Panic disorder is a type of anxiety disorder. A person with panic disorder has panic attacks. These are repeated, unexpected episodes of intense fear and anxiety accompanied by physical symptoms that are similar to the body's normal response to danger.
If you are truly in danger (for example, if you are confronted by a criminal with a gun), your body readies itself for "fight or flight." Heart rate increases. Blood rushes to arm and leg muscles, causing a trembling or tingling sensation. You may sweat and become flushed. You become intensely fearful, aroused and very alert. For people having a panic attack, these changes occur even though there is no danger. At the height of a panic attack, there may be a frightening feeling that the environment has somehow become unreal or detached. The person may worry about dying, having a heart attack, losing control or "going crazy."

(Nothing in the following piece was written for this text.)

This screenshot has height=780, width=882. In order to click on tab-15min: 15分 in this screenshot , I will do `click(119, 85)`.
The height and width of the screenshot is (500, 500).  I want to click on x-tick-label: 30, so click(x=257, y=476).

Some people with panic disorder have several panic attacks every day, while others go weeks or months between attacks. Since panic attacks occur without warning even during sleep people who suffer from panic disorder are usually anxious that an attack may begin at any moment. They worry not only about the psychological pain and physical discomfort of the panic attack, but also that their extreme behavior during a panic episode might embarrass them or frighten others. This unshakable fear and anticipation eventually may lead to avoiding public places where it would be difficult or embarrassing to make a sudden exit.

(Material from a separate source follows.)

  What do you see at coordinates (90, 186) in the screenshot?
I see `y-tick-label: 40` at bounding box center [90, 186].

This fear is called agoraphobia. People who have agoraphobia may, for example, avoid attending a performance in a crowded stadium or movie theater; waiting in line at a store; traveling on a bus, train or plane; or driving on roads that have bridges or tunnels.

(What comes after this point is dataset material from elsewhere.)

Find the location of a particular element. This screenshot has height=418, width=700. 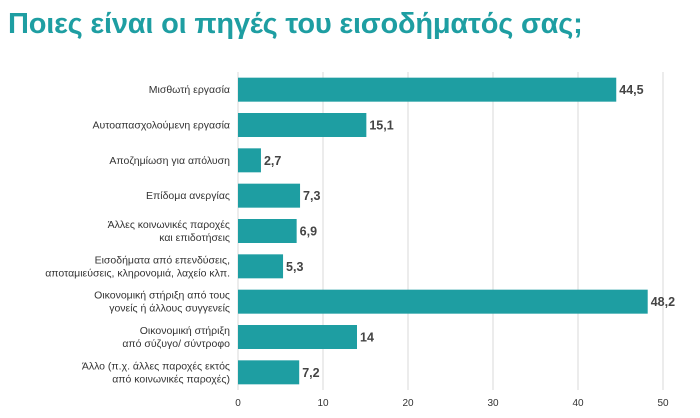

category-label: Αποζημίωση για απόλυση is located at coordinates (170, 161).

Although researchers do not completely understand why some people develop panic disorder, they believe that the illness involves a disturbance in brain pathways that regulate emotion. Also, it is possible that people with panic disorder may have inherited a "fight or flight" response that is either more sensitive than normal or responds more intensely than usual.
Studies of close relatives of people with panic disorder show that this disease has a genetic (inherited) basis. These relatives are four to eight times more likely to develop the illness than people with no family history of the problem. Women are two times more likely than men to have panic disorder, and about three times more likely to develop agoraphobia. On average, symptoms start at around age 25, but panic disorder and agoraphobia can affect people of all ages.
Some people with panic disorder first develop symptoms after a stressful life event, such as divorce, job loss or a death in the family. Scientists still do not understand exactly how panic attacks are triggered, but there is growing evidence that stress early in life makes a person more likely to develop panic symptoms.
People who have panic disorder have a relatively high risk for developing other types of psychiatric problems. In fact, at the time of diagnosis, more than 90% of people with panic disorder also have major depression, another anxiety disorder, a personality disorder or some form of substance abuse.